Problem 1
From the thread on == versus equals in Java, list every action the poster asking about sorting trees says they took, need to take, were told to take, or may want to take.
Problem 2
Continue the thread on == versus equals in Java from its last post.

Document segment
A common example where these two are not the same thing are strings, where two different instances might have the same content (the same string of characters), in which case a == comparison is false but equals returns true.
The default implementation of equals (on Object) uses == inside, so the results will be same for objects that do not override equals (excluding nulls, of course)
In general, no they're not the same. The first version checks whether elem1 and elem2 are references to the same object (assuming that they're not primitive types). The second version calls a type-specific method to check whether two (possibly distinct) ojects are "equal", in some sense (often, this is just a check that all their member fields are identical).
I don't think this has anything to do with generics, as such.
I have the following situation: I need to sort trees based by height, so I made the Tree's comparable using the height attribute. However, I was also told to overwrite the equals and hashCode methods to avoid unpredictable behaviour.
Still, sometimes I may want to compare the references of the roots or something along those lines using ==. Is that still possible or does the == comparison call the equals method?
equals() is meant to compare an object with rules set by the programmer. In your example you compare your trees by height, so you'll write equals() so it compares heights.
==, as you said, compares references. These aren't touched neither by equals() nor by hashCode(). So you won't change its behaviour.
Yes, == will not call hashCode or equals. You can still test for reference equality like this.
== does not call equals. So it's still find for identity checks.
As many implementations of equals start with this == other check you would get a literal StackOverflow if it were calling equals behind the scenes.
I think that a bigger question here is whether it is appropriate to implement comparable on these objects. It may be more appropriate to use a Comparator for the operations that work on height, and not embed ordinal computation in the class itself.

Source material
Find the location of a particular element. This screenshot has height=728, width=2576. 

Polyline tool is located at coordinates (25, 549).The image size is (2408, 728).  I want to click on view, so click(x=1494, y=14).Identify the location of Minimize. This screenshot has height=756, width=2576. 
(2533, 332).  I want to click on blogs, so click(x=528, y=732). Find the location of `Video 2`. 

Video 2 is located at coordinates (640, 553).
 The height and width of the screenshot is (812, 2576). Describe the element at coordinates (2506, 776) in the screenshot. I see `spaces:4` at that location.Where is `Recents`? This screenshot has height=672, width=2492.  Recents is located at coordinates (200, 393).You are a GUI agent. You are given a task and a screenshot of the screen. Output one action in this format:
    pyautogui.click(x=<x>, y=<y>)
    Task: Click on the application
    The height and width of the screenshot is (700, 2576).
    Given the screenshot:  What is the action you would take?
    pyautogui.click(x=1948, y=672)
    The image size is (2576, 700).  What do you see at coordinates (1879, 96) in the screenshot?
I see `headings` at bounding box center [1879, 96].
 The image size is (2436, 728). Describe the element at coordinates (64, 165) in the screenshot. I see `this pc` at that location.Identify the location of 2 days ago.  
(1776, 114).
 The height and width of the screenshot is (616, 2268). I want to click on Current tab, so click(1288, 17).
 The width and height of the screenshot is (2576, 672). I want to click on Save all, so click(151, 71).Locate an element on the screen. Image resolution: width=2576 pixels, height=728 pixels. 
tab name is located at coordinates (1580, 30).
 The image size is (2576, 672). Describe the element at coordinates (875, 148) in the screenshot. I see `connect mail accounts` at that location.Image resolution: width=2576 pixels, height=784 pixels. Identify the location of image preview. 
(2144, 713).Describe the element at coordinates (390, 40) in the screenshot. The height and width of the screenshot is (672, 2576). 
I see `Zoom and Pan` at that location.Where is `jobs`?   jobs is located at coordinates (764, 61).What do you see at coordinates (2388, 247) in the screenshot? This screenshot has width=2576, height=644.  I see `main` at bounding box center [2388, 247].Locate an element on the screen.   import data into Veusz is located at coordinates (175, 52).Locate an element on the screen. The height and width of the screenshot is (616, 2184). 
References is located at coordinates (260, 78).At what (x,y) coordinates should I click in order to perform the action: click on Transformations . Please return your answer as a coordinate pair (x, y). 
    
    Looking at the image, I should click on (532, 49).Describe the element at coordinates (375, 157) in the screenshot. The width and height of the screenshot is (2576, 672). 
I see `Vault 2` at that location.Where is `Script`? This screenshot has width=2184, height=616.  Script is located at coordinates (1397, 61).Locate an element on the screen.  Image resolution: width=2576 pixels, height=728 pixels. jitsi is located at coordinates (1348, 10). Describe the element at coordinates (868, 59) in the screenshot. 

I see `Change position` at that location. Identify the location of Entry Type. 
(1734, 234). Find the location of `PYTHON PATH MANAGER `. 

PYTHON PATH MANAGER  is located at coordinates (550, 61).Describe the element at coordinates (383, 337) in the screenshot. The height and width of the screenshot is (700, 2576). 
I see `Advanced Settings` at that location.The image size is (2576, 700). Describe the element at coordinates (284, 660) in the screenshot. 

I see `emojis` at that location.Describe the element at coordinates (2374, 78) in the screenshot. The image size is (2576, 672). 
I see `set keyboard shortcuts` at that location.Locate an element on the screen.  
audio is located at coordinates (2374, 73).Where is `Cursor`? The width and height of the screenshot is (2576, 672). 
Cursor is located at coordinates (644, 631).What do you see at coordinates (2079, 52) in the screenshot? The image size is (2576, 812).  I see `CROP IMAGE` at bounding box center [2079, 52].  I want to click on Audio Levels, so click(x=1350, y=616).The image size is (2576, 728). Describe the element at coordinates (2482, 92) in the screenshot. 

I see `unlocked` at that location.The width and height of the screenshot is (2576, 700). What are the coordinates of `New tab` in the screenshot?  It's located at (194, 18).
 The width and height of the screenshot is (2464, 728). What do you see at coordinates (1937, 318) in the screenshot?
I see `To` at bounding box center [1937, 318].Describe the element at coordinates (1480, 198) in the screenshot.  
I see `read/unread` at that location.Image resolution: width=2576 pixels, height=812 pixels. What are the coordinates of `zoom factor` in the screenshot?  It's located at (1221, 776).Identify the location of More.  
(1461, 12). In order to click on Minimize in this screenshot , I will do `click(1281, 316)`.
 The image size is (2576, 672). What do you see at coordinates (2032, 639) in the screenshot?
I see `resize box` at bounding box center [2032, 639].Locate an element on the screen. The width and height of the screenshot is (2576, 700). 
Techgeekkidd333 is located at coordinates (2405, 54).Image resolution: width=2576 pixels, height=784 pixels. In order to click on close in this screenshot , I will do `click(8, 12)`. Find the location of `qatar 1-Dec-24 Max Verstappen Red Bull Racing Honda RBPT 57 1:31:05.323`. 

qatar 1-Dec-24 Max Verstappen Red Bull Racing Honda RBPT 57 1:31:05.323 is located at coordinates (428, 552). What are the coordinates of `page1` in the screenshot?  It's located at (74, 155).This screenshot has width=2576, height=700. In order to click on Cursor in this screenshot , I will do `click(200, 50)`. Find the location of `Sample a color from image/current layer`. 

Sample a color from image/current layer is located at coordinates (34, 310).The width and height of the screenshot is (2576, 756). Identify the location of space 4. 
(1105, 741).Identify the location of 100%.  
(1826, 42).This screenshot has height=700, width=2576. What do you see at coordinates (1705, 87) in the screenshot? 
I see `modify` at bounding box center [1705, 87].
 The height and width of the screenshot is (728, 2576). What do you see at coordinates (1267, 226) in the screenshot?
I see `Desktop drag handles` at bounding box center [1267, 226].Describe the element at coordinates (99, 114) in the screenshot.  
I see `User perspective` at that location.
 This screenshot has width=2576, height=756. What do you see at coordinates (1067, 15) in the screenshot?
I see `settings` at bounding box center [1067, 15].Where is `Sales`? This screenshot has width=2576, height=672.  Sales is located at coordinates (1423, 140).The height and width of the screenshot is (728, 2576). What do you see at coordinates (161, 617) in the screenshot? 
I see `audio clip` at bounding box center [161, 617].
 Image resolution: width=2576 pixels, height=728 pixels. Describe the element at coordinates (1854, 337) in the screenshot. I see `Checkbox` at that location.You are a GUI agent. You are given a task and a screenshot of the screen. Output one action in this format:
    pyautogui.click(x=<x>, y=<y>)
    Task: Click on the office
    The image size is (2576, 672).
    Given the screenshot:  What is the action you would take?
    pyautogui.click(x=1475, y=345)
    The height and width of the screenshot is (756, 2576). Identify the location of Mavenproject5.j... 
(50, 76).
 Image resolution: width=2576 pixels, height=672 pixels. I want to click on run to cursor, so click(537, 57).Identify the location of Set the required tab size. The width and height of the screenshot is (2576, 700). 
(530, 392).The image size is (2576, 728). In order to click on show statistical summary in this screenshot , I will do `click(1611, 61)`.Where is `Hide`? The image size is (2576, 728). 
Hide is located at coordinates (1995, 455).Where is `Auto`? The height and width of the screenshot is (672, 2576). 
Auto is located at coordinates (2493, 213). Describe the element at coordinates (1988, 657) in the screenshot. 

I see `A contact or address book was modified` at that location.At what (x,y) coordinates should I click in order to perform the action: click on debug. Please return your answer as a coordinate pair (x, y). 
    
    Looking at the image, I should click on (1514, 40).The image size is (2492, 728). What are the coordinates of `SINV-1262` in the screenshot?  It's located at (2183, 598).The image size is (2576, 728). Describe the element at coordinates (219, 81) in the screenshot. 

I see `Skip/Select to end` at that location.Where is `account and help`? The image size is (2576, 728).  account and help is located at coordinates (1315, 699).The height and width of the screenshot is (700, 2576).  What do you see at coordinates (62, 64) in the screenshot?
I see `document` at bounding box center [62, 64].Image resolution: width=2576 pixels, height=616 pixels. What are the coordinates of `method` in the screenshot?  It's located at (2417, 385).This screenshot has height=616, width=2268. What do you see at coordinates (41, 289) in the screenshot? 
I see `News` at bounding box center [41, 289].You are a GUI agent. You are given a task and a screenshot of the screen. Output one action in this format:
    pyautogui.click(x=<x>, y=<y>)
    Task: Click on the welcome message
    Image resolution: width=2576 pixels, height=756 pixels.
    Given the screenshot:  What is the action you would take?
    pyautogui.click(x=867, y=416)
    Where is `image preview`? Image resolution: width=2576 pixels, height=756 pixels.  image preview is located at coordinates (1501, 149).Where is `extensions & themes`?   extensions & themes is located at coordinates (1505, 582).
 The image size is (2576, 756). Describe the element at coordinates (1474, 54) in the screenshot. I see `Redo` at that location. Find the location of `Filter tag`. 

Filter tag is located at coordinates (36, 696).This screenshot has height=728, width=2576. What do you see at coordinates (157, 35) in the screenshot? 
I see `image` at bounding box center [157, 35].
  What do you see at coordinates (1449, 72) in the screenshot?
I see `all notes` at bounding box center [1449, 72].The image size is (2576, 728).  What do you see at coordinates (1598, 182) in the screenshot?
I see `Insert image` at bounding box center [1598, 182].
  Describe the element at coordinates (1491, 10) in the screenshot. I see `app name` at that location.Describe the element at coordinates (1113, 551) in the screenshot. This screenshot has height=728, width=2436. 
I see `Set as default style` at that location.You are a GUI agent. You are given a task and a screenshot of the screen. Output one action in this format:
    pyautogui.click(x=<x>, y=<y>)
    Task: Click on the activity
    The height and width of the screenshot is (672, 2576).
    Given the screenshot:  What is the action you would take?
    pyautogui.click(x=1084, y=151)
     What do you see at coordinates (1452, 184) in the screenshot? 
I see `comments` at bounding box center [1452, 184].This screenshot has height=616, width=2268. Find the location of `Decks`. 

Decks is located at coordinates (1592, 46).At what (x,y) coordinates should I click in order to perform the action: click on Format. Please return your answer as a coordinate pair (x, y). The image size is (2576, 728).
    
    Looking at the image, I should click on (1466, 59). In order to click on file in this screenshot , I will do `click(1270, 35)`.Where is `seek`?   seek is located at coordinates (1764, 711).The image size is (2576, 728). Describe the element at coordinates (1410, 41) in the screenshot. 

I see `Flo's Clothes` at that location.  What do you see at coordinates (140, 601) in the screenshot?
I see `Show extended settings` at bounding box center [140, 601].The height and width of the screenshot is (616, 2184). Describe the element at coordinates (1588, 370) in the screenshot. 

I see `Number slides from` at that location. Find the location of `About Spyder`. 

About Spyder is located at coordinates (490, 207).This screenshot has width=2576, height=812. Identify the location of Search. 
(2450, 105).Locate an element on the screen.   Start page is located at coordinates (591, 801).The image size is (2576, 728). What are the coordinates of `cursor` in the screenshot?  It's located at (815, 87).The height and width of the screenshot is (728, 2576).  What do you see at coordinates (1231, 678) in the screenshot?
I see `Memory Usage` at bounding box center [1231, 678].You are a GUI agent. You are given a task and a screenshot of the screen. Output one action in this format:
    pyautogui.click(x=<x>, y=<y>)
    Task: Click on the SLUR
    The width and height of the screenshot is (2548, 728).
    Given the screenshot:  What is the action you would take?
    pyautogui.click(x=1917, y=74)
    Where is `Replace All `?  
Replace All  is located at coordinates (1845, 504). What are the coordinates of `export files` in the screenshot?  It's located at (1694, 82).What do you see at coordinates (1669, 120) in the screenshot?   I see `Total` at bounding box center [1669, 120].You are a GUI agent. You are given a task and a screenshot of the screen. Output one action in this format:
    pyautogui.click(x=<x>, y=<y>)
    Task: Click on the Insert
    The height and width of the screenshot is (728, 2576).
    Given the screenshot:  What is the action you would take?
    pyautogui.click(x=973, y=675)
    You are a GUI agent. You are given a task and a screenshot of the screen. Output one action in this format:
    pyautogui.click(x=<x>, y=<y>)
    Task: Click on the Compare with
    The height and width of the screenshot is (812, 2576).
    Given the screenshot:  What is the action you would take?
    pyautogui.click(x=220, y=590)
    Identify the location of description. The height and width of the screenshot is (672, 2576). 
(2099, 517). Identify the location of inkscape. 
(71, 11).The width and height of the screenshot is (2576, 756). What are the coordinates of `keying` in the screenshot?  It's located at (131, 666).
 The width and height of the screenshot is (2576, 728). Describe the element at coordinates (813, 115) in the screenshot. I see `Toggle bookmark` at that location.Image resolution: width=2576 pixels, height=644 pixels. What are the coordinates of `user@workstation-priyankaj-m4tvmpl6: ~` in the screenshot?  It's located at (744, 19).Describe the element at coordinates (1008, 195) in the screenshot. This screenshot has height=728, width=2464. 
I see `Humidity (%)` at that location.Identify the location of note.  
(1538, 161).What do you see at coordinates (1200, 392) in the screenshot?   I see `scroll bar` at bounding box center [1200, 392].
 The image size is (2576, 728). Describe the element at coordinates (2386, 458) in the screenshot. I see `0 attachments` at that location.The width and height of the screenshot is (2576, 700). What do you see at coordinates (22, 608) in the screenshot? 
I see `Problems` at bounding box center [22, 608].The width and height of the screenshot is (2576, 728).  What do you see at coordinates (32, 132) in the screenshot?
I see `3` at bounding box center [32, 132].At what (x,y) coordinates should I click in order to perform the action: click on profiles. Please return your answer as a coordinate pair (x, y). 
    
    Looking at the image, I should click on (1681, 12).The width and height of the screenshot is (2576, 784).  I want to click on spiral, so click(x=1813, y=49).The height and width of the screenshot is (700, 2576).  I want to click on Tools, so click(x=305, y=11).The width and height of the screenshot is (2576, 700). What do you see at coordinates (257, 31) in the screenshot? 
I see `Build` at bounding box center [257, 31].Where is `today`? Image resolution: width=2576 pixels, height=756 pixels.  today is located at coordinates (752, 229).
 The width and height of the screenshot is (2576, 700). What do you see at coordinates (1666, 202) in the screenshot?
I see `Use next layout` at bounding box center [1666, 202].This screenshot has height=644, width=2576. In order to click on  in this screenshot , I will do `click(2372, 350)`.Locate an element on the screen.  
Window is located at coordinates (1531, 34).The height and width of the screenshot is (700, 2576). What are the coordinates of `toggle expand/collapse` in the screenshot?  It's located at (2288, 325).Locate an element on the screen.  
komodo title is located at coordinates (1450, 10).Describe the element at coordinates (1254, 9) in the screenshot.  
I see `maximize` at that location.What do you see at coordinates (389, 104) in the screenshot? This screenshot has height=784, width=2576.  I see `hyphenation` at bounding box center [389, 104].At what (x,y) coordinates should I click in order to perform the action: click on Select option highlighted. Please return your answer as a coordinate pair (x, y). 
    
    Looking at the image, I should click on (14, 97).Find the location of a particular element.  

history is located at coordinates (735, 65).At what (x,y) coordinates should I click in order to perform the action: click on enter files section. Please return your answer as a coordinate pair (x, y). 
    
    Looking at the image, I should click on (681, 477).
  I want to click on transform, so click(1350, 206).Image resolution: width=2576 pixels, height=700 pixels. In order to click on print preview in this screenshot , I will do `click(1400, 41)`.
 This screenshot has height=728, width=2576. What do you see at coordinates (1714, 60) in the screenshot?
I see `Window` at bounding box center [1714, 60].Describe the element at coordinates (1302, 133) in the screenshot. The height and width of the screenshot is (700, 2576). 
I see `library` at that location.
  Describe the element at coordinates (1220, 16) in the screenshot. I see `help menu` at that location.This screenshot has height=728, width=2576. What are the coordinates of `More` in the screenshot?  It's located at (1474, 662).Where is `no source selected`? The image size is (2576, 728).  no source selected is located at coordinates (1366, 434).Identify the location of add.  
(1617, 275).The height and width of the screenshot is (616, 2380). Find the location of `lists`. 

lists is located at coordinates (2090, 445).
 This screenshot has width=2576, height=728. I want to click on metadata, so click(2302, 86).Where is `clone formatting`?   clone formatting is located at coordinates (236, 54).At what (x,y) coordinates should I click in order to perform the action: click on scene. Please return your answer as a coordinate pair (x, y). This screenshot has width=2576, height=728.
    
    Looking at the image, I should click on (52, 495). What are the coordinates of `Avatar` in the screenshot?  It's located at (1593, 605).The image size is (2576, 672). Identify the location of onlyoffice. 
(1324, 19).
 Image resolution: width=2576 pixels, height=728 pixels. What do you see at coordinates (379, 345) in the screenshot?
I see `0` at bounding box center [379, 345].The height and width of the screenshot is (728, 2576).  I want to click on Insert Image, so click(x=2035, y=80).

Written response 1
- Sort trees by height
- Make the Tree class comparable using the height attribute
- Override the equals and hashCode methods
- Compare the references of the roots using ==

Written response 2
My general philosophy on this is to only implement Comparable if there is a truly natural ordering for the object. In the case of a tree node, is height the only way that anyone could ever want to sort? Maybe this is a private class, and the answer is 'yes'. But even then, creating a Comparator isn't that much extra work, and it leaves things flexible in case you decide you want to make that tree node a protected or public class some day.
== tests referential equality. It will not call equals.
Overriding the equals() method will have NO effect on the == operator.
== is used to test if 2 references point to the same object.
equals() method "meaningfully" compares 2 objects.
It is important to realize the implication of the work "meaningful" here. Equality is easier to understand when you are comparing, for instance, 2 Strings or 2 integers. This is why, the equals() method - inherited from the Object class - is already overridden by the String and Wrapper classes (Integer, Float, etc). However, what if you are comparing 2 objects of type Song. Here, equality can be established on the basis of
1) Artist name
2) Song name
3) or some other criterion
Therefore, you have to override the equals() method to "explicitly" determine "when" 2 Song objects are considered equal.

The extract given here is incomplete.